BEHIND THE CAMERA
In addition to displaying beautiful women, your annual swimsuit feature has always exhibited some outstanding photography, usually the work of a single photographer. However, this year ("The Fairest Island That Eyes Have Beheld," Feb. 14) you neglected to tell us who the photographer was. Your Contents entry suggested that it was Walter Iooss Jr., but did he take all of the pictures?
New York City
•Yes, he did. The credit was inadvertently omitted during the preparation of the final offset printing film.—ED.
I have been an avid SI reader for many years, and I consider the article Hold On There, America (Feb. 7) by Jerry Kirshenbaum and Robert Sullivan one of the most important the magazine has published.
As a physical educator who has worked with children and adults of all ages over the past 13 years, I have witnessed many of the phenomena that were discussed in this excellent piece. I have seen numerous students entering high school who couldn't do a pull-up, a push-up or a sit-up, who were totally inflexible, and who couldn't run one lap around the track without stopping.

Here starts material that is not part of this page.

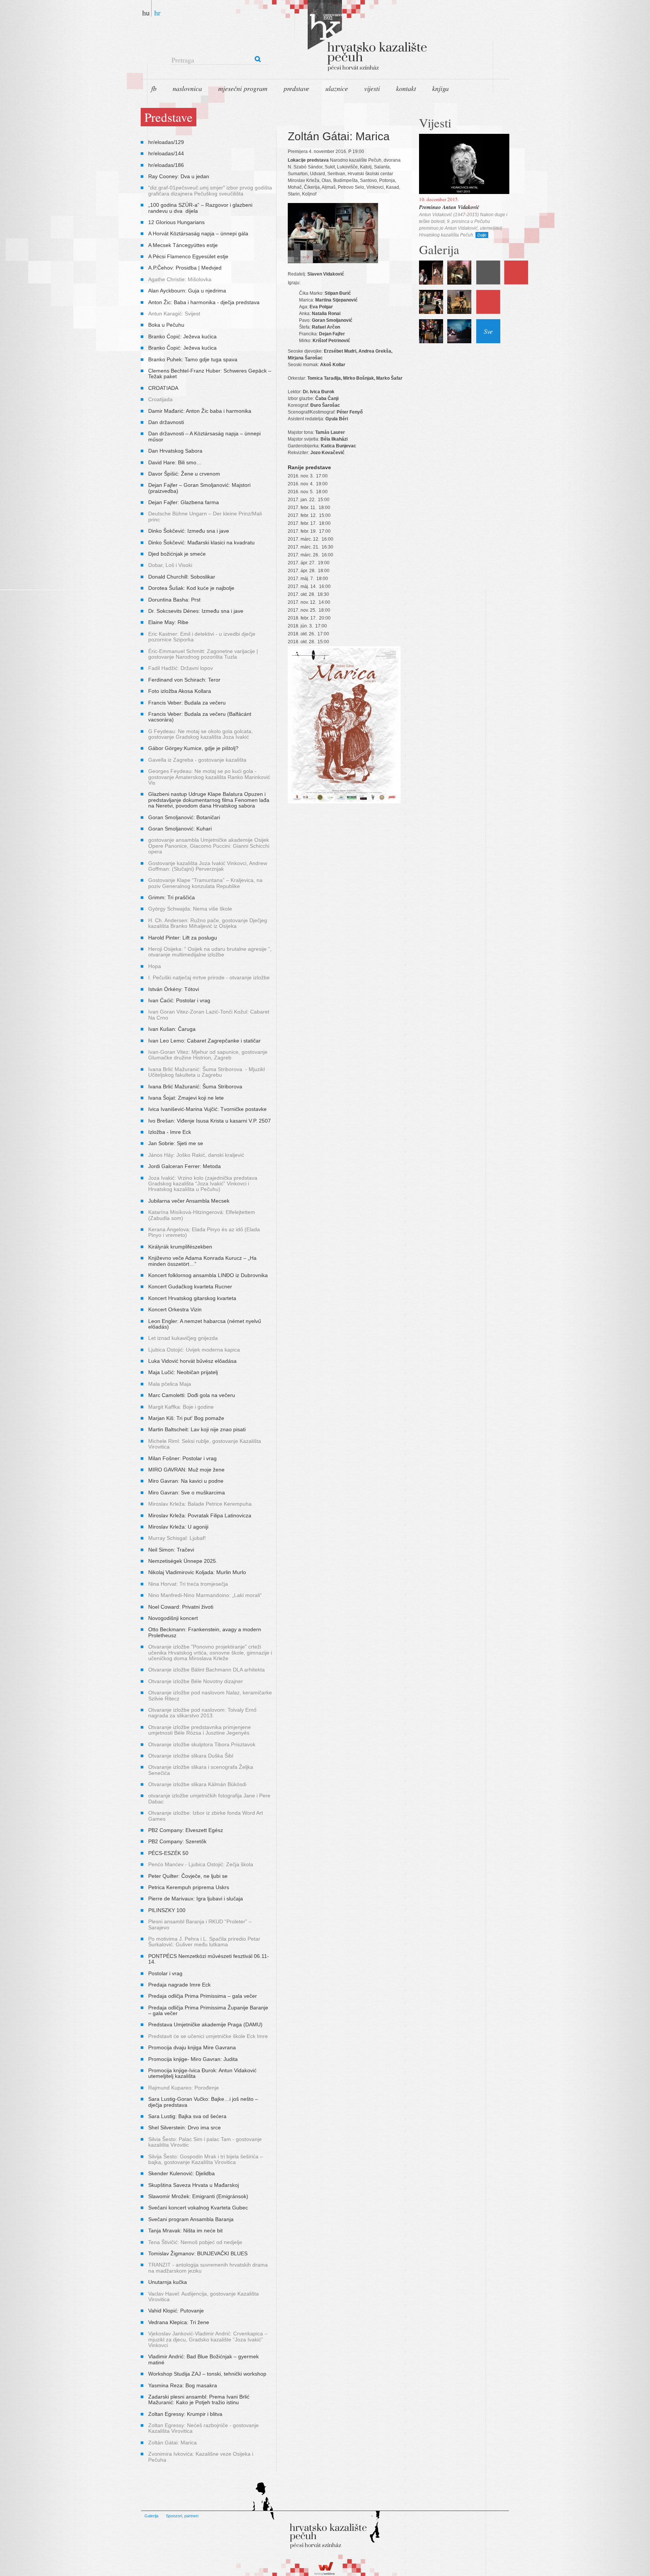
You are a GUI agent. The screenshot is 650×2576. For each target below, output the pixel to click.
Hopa (154, 966)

Even more appalling to me—and not really dealt with in the article—is the poor motor skills that I see daily in my job. The average high school and junior college students I come in contact with are lacking in the basic skills of running, jumping, moving laterally or backward, etc. They don't know how to fall to protect themselves and thus are much more prone to injuries than they should be. These skills should be taught in our elementary schools before incorrect movement habits become ingrained. By the time these students reach secondary and postsecondary institutions it is very difficult to correct the bad patterns that have been adopted and practiced during their early years.
I recently took my 9-year-old son to our weight room to see how many pull-ups he could do. The answer: two. When he was four, he could do seven. What's happening to my son and to many of his companions in his school isn't their fault. It is the fault of the parents for not demanding better physical education programs in the elementary schools. I, for one, am going to use your article as a basis to improve our local P.E. programs. It has deepened my conviction that physical education is as important as any other facet of the education curriculum. I hope the article will start getting us back on the right fitness track.

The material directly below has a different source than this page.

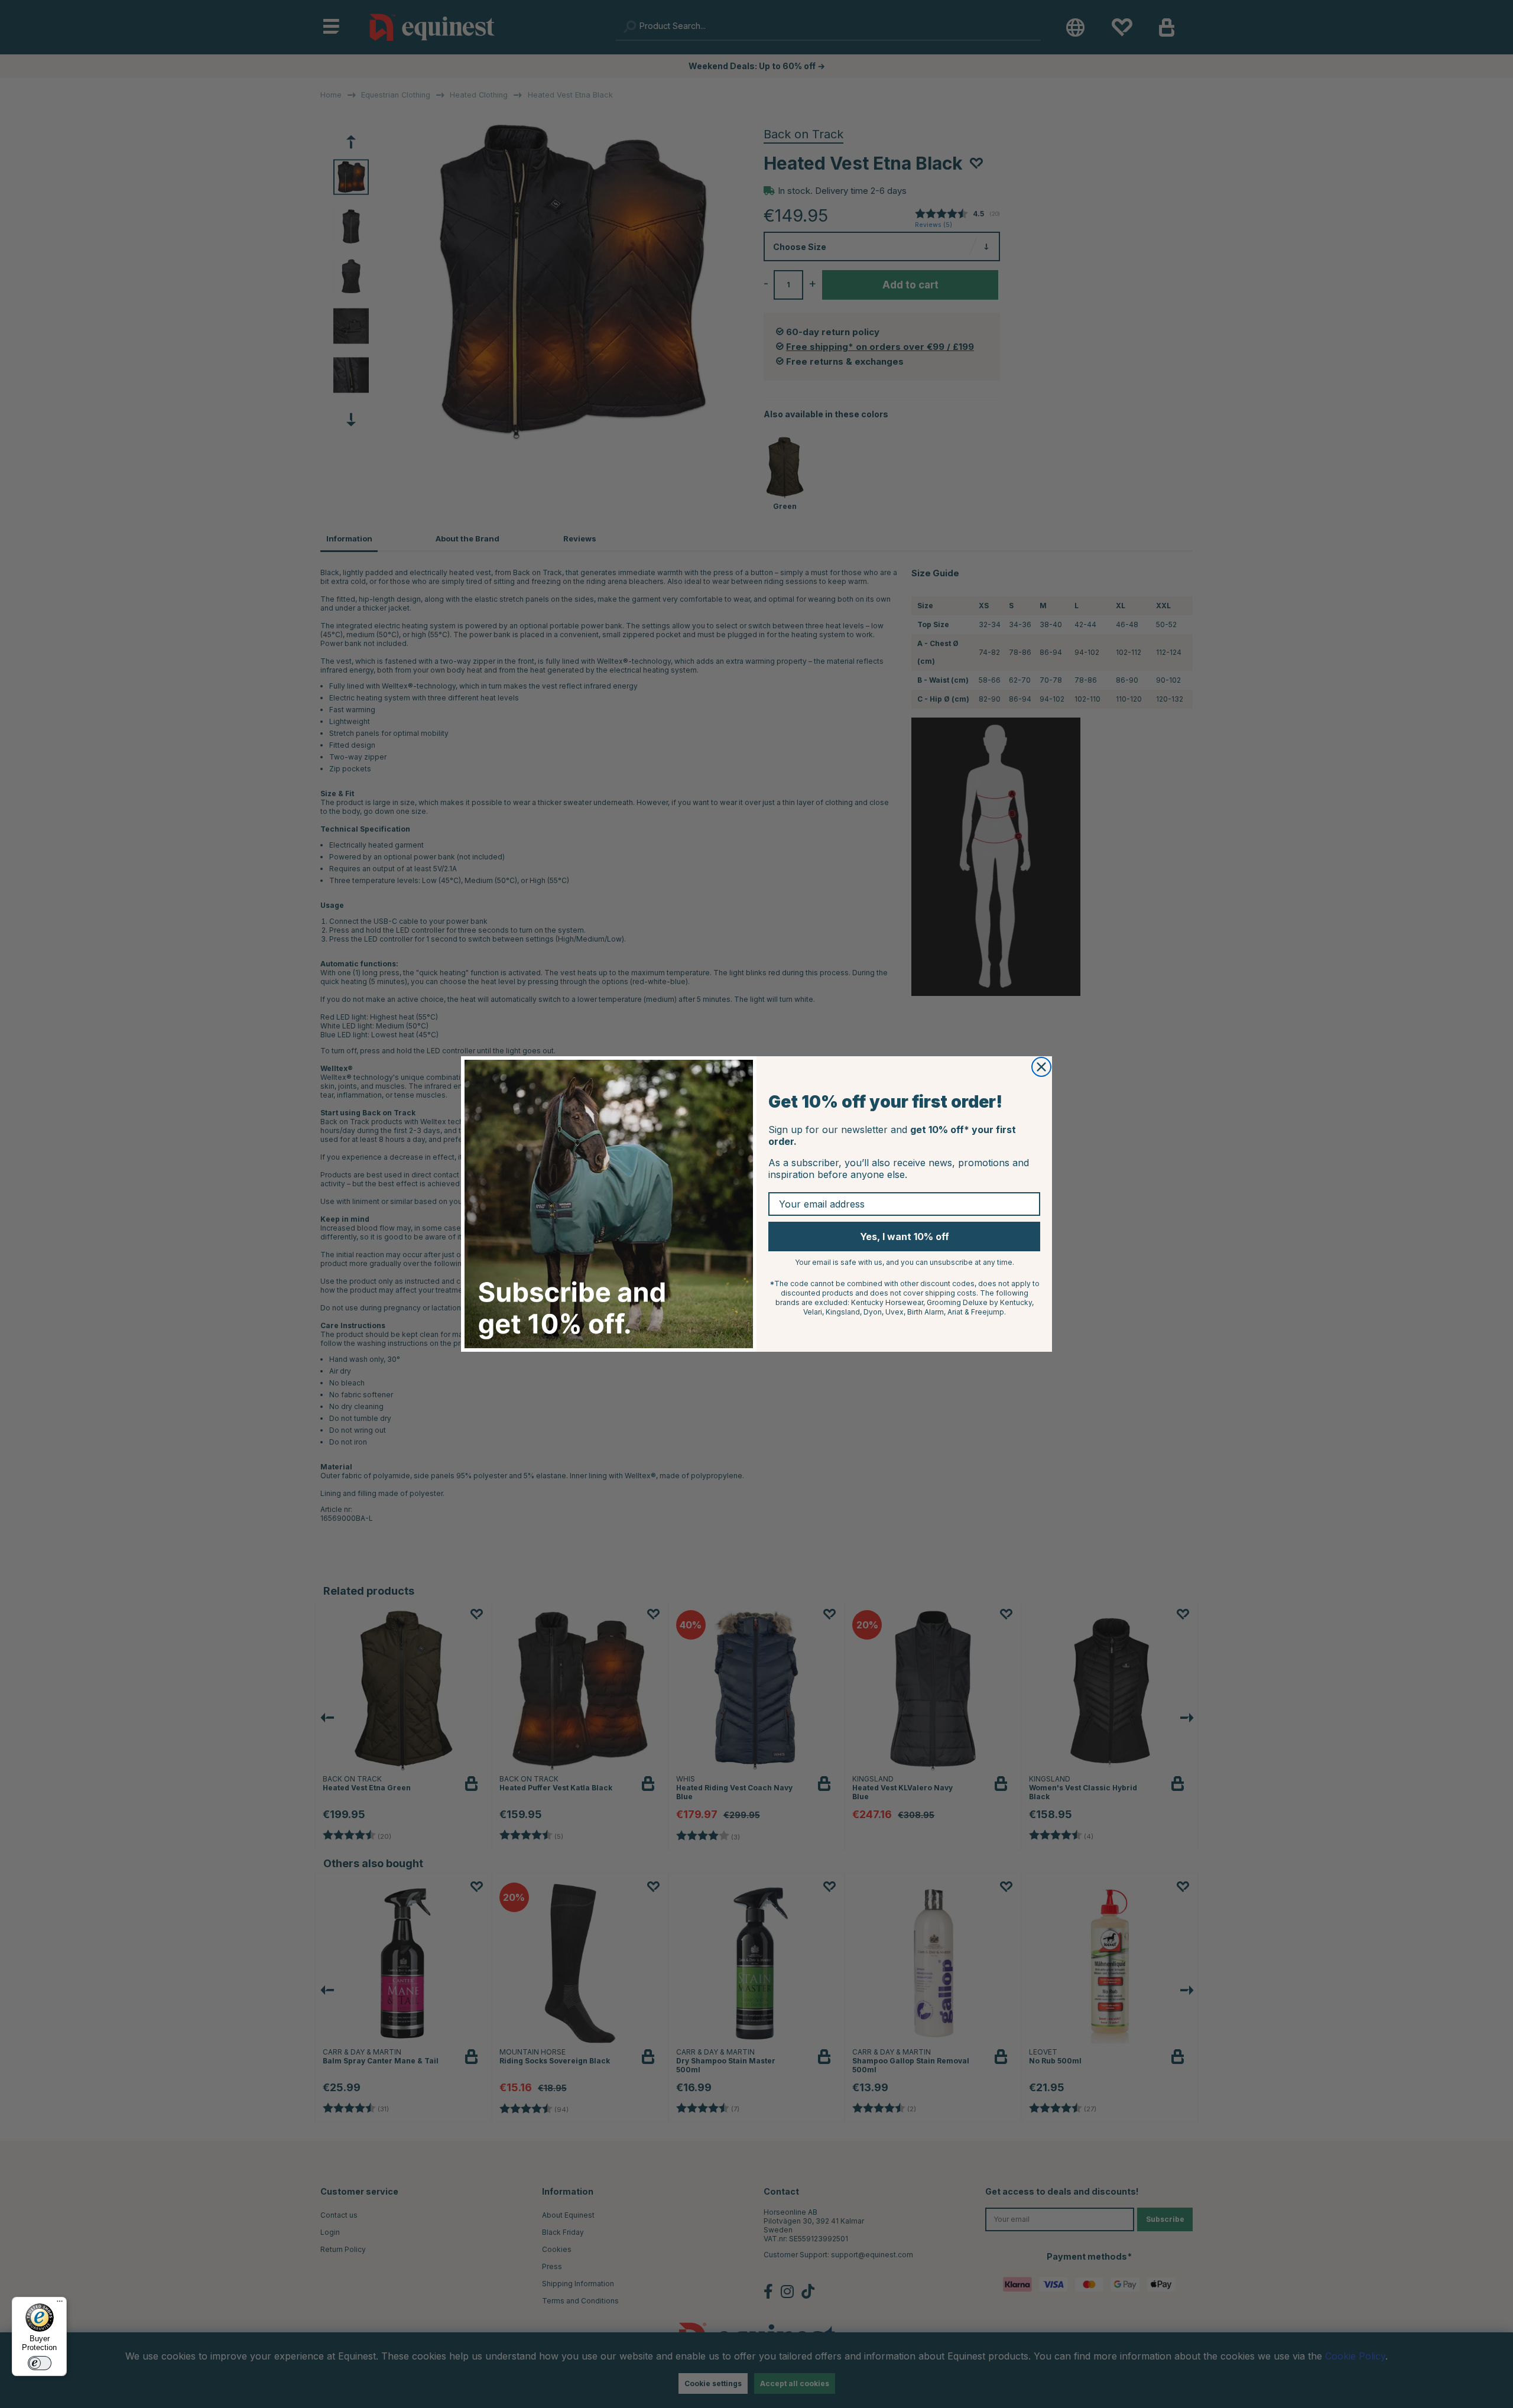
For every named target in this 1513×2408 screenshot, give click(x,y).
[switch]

Instructor, Physical Education
College of the Siskiyous
I know why youth fitness is a big zero. Part of the reason is emblazoned on the sweat shirt of one of the children pictured hanging from the uneven parallel bar. ATARI, screams the blue and orange emblem. Samuel Taylor Coleridge and my eighth-grade English teacher, John (Get In Your Seats) Ferone, may shudder at my parody, but, "Video, video everywhere, and no one stops to think."
Today's children are not in the playground, they are in game arcades, spending quarters, not to mention minds, on electronic nonsense. Better a sprained wrist from a spill on the soccer field than from a rigorous go at Pac-Man.
JAMES A. LUSK
White Plains, N.Y.
The article was well done, but the authors neglected to discuss one vital point: In recent years many colleges and universities have abolished any physical education requirement. They moved instead to a more fashionable freedom-of-choice, do-your-own-thing outlook. I think that at times we became so open-minded that our brains fell out.
As a result of this change, we college physical educators no longer see the majority of students who really need a structured exposure to bodily activity; they elect to do nothing toward the further development of a strong cardiovascular system or greater flexibility. We do see a small percentage of students who probably would keep active and at a suitable level of fitness in any case.